## Extracted records:
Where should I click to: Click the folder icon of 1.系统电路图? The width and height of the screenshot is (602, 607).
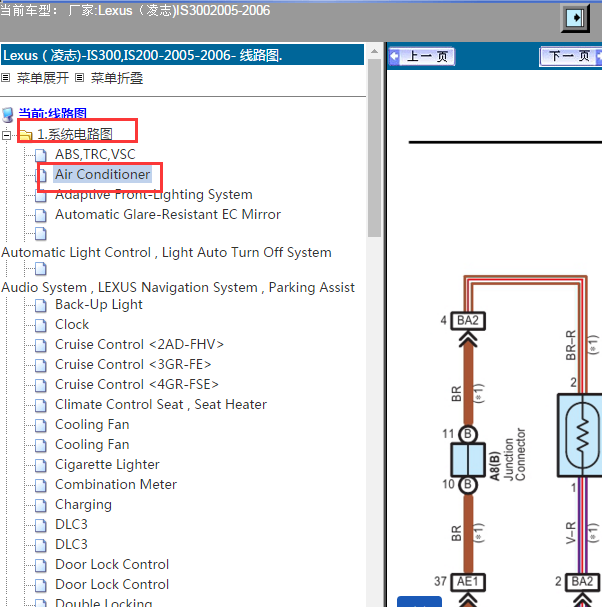26,135
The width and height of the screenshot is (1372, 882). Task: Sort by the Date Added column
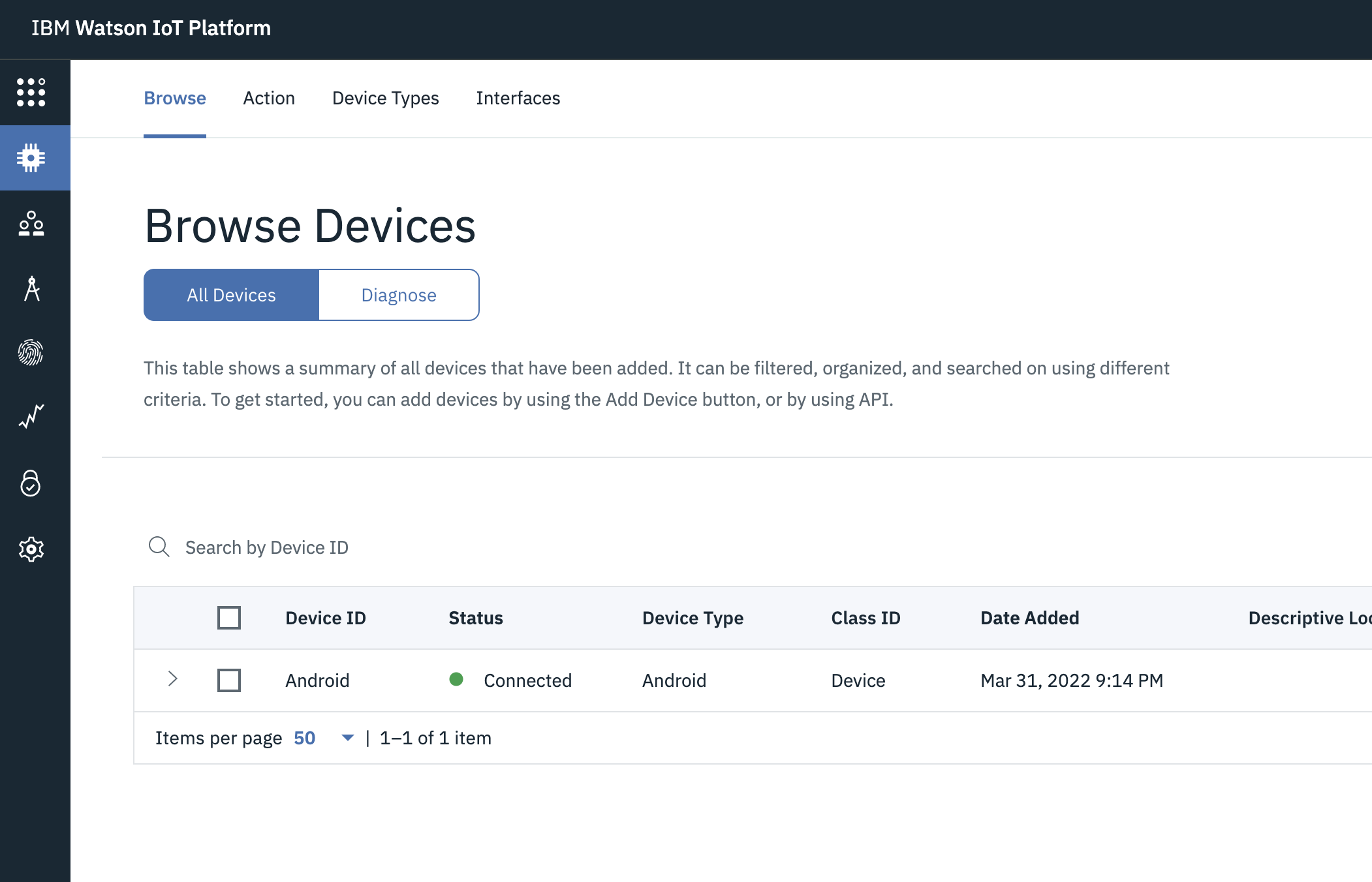point(1029,617)
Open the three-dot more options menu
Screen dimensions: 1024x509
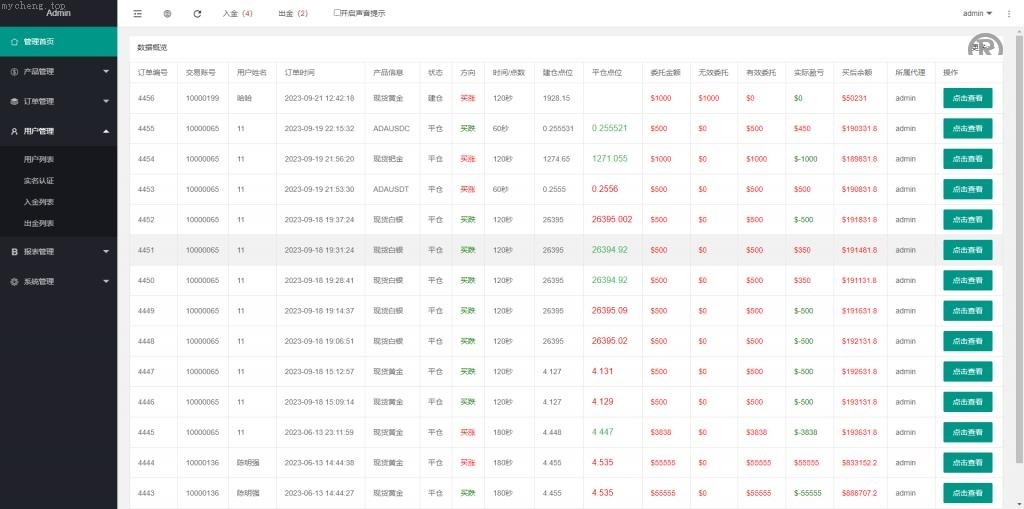click(1009, 14)
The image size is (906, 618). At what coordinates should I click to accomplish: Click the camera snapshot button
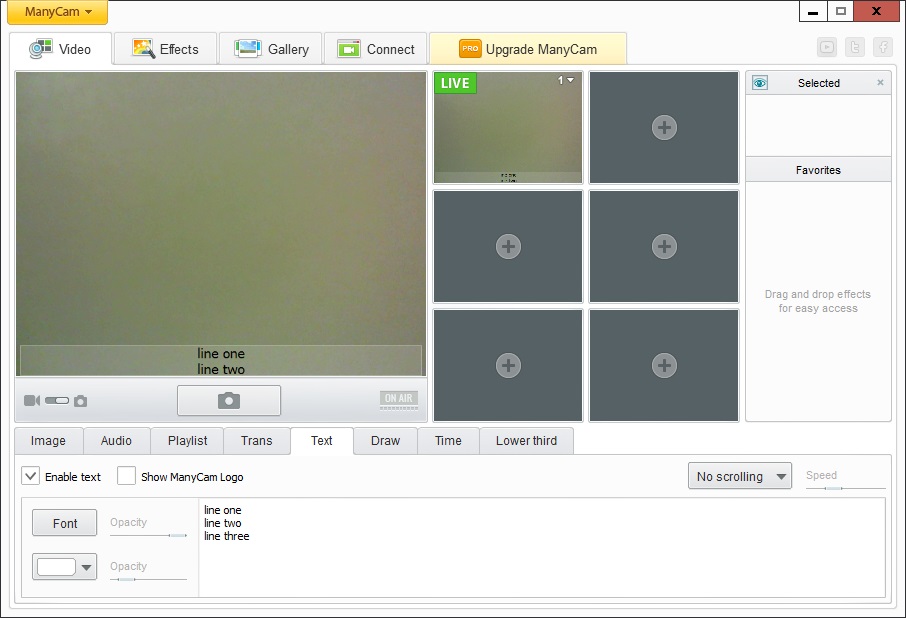pyautogui.click(x=228, y=400)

## What needs to be done:
Please list every line of the material above that contains the word "screenshot".

## Reply:
Where should I click to: Click the folder icon of 1.系统电路图? The width and height of the screenshot is (602, 607).
The width and height of the screenshot is (1372, 882). Task: Sort by the Date Added column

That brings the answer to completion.